Short task
In the records from the start through the line containing "(x=261, y=242)", rename "Instruction" to "Command" and change nothing else. Give back only those lines.

Available data
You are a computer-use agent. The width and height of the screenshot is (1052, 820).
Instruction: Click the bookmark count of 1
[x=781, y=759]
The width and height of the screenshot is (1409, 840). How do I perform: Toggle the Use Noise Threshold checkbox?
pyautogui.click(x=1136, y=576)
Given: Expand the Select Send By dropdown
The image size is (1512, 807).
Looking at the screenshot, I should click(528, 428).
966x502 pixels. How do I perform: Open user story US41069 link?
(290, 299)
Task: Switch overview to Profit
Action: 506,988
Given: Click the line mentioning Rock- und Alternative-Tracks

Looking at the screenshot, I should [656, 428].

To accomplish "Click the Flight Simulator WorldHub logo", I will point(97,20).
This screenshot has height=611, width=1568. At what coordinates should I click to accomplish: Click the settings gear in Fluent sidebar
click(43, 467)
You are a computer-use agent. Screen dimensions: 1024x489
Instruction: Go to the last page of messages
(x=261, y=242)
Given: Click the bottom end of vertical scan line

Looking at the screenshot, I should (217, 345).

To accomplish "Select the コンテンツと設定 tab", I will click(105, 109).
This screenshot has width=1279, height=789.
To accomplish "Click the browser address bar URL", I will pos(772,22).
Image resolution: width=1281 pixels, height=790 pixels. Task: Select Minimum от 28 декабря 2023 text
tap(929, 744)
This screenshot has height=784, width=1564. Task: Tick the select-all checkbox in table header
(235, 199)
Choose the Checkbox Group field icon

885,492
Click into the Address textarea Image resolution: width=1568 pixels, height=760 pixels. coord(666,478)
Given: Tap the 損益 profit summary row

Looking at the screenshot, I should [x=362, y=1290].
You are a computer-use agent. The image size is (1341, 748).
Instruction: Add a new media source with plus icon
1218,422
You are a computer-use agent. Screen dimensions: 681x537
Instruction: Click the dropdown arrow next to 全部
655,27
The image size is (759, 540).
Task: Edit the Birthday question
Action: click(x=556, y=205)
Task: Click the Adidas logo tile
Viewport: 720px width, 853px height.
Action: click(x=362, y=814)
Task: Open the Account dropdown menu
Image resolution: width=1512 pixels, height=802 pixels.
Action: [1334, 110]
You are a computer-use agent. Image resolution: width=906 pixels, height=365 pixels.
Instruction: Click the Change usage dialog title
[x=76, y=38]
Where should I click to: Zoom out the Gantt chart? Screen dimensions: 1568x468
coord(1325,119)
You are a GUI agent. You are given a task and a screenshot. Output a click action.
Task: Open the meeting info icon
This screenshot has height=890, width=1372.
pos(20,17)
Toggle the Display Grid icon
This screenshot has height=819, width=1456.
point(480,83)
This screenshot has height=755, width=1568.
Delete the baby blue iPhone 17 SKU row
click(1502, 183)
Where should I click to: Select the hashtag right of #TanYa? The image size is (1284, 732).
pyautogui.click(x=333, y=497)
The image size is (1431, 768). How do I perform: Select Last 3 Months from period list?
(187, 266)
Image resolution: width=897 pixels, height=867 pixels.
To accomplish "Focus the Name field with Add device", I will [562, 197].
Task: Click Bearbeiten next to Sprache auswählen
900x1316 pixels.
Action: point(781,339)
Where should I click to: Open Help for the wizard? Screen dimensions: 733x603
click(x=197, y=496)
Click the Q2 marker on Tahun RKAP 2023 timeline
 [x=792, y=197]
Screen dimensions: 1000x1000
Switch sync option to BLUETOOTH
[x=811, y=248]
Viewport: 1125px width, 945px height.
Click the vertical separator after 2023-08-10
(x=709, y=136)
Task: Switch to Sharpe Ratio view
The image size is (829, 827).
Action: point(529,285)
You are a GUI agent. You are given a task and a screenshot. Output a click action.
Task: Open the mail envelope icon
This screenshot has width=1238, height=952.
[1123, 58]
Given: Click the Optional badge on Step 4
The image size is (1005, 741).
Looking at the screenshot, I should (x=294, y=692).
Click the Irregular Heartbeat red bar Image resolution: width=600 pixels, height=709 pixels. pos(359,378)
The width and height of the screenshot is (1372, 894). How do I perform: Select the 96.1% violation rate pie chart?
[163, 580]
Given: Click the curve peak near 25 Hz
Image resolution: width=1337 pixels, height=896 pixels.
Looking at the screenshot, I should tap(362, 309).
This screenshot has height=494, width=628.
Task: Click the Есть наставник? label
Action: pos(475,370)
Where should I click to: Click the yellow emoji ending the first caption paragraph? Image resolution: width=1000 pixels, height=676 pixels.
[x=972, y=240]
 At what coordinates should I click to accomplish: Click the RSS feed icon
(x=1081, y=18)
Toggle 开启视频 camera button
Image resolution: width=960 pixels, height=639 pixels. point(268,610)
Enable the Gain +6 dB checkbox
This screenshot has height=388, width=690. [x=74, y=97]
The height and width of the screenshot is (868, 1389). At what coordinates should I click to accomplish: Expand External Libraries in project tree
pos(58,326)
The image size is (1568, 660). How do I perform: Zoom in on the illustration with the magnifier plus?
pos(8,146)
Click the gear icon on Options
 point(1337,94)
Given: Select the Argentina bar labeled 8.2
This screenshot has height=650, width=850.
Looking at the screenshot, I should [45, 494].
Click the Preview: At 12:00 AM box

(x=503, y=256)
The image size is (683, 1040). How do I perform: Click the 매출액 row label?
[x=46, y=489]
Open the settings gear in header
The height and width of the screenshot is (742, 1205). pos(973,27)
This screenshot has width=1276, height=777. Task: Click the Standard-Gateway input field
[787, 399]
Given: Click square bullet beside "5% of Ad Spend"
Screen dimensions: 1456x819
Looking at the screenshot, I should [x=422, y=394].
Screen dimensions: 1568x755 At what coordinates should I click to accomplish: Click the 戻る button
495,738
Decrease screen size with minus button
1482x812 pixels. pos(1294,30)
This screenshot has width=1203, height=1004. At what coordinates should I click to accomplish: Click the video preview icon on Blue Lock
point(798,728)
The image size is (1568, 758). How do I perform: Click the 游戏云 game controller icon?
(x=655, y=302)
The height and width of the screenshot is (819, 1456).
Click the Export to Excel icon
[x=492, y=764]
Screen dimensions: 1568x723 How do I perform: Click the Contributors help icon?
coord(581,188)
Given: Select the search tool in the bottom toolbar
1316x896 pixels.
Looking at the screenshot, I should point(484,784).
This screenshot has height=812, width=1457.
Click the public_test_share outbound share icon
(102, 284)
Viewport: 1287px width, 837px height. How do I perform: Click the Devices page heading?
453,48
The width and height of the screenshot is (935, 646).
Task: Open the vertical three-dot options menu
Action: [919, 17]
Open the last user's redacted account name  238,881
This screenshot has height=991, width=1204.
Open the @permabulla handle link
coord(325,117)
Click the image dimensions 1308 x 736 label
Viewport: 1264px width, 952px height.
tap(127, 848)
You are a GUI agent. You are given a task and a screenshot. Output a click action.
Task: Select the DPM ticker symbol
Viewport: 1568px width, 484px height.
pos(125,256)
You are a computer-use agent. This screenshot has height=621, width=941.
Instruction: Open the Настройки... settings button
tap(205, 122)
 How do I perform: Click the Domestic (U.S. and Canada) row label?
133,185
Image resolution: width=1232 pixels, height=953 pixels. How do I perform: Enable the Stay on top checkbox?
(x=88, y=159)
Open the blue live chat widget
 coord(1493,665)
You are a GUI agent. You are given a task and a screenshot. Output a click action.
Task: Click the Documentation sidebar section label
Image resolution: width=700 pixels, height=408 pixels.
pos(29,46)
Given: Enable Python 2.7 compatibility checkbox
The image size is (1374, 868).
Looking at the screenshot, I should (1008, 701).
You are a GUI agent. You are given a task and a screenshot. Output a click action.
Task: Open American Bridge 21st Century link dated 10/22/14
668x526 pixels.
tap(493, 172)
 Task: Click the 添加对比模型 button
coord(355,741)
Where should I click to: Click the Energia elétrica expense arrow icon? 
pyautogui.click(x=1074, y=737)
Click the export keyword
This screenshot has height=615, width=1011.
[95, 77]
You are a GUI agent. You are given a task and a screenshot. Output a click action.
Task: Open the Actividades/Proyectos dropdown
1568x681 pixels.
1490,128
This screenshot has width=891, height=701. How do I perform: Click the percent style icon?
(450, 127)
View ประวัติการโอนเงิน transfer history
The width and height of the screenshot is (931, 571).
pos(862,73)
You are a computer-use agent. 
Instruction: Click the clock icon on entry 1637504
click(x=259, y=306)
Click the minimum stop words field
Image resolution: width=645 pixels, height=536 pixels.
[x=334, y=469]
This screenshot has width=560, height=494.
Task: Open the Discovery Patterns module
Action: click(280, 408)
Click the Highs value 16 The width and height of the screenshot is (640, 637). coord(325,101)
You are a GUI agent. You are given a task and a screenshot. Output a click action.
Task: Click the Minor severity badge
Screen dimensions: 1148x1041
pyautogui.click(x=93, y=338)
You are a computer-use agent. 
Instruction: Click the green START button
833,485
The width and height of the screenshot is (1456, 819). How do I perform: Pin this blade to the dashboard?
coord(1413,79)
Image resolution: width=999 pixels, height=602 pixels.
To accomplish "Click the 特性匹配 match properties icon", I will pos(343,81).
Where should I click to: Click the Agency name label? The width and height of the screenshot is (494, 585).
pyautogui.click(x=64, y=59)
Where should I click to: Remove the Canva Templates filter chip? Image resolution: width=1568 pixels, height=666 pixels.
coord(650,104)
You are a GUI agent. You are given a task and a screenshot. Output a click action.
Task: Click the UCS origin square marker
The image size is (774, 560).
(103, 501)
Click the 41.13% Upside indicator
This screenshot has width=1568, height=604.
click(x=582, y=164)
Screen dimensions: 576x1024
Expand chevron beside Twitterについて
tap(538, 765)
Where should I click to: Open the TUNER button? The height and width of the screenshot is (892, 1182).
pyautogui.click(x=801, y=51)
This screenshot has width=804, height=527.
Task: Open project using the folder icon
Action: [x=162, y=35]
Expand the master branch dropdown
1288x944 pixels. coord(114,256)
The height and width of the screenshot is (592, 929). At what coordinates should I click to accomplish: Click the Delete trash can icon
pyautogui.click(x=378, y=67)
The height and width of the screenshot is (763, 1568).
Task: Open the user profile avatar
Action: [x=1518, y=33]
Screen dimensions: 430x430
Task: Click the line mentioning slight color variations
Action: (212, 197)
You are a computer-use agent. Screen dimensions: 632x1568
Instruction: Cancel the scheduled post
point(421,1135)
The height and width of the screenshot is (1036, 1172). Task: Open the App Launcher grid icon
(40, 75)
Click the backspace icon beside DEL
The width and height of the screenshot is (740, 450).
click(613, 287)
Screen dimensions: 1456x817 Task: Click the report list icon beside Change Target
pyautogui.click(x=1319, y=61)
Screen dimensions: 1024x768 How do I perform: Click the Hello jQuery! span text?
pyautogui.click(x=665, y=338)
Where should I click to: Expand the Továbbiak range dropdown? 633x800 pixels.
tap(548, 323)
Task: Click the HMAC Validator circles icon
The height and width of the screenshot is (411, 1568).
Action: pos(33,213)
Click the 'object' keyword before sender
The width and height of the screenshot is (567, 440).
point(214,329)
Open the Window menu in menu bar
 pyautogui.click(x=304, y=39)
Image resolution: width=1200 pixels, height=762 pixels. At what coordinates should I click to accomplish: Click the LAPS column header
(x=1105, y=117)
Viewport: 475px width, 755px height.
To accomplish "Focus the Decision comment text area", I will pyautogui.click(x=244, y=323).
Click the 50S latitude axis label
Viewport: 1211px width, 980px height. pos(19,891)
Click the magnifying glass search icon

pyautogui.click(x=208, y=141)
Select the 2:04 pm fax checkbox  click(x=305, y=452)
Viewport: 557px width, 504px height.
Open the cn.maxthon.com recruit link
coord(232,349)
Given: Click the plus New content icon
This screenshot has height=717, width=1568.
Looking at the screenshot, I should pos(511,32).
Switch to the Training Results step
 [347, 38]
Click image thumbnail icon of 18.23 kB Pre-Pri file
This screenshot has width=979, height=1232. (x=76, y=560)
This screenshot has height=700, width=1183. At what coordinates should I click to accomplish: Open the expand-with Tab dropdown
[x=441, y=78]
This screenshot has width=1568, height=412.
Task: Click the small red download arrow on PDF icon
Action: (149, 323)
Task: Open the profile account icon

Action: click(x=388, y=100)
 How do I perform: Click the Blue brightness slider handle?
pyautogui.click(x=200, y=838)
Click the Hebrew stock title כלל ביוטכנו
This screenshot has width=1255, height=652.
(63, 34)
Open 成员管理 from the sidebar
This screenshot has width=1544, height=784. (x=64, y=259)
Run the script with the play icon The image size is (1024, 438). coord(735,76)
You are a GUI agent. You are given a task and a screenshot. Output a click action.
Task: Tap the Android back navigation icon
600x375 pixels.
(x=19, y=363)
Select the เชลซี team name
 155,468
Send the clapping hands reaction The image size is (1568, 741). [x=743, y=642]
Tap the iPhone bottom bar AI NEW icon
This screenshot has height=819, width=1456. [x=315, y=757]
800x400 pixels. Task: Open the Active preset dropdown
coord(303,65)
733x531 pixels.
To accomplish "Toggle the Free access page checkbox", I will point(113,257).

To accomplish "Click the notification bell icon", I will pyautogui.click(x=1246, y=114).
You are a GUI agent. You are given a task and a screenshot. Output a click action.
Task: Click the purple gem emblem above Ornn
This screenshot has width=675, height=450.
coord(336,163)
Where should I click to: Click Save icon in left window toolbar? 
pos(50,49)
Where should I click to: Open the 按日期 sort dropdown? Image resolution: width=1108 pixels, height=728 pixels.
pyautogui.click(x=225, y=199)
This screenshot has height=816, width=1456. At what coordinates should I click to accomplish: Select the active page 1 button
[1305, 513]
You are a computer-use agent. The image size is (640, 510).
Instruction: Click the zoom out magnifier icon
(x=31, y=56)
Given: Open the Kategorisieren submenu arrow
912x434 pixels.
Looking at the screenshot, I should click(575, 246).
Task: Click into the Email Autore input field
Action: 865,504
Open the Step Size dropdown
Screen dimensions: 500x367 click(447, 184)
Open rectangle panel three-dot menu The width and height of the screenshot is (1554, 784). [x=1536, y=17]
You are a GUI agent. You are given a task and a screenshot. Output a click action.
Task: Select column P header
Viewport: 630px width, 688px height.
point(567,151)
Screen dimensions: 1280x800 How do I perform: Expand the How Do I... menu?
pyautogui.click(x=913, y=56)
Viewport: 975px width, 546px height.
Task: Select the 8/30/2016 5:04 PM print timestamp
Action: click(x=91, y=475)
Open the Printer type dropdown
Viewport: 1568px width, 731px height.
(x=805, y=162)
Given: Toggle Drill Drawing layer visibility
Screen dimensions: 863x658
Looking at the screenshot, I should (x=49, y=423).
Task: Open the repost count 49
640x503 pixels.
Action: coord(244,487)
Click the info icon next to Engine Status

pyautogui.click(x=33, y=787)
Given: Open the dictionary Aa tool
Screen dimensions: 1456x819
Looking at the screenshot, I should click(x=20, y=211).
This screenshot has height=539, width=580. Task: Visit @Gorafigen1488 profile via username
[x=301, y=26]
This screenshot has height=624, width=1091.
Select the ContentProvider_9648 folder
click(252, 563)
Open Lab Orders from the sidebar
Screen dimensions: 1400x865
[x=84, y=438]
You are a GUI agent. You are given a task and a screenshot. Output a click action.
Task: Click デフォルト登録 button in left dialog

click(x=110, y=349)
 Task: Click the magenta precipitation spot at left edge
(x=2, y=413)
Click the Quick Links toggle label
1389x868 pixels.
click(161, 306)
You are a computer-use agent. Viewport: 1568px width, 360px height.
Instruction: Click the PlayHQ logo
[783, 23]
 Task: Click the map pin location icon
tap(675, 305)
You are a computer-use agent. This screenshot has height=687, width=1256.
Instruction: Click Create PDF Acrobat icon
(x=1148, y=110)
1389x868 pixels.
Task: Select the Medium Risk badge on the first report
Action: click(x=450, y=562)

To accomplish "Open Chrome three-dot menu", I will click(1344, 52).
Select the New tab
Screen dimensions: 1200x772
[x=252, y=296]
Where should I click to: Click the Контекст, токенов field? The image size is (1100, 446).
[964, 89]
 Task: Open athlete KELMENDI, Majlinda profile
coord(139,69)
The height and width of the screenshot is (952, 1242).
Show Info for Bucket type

Exercise answer
You are a computer-use agent. The width and height of the screenshot is (1052, 820).
Command: Click the bookmark count of 1
[x=781, y=759]
The width and height of the screenshot is (1409, 840). How do I perform: Toggle the Use Noise Threshold checkbox?
pyautogui.click(x=1136, y=576)
Given: Expand the Select Send By dropdown
The image size is (1512, 807).
Looking at the screenshot, I should click(528, 428).
966x502 pixels. How do I perform: Open user story US41069 link?
(290, 299)
Task: Switch overview to Profit
Action: 506,988
Given: Click the line mentioning Rock- und Alternative-Tracks

Looking at the screenshot, I should [656, 428].

To accomplish "Click the Flight Simulator WorldHub logo", I will point(97,20).
This screenshot has height=611, width=1568. At what coordinates should I click to accomplish: Click the settings gear in Fluent sidebar
click(43, 467)
You are a computer-use agent. Screen dimensions: 1024x489
Command: Go to the last page of messages
(x=261, y=242)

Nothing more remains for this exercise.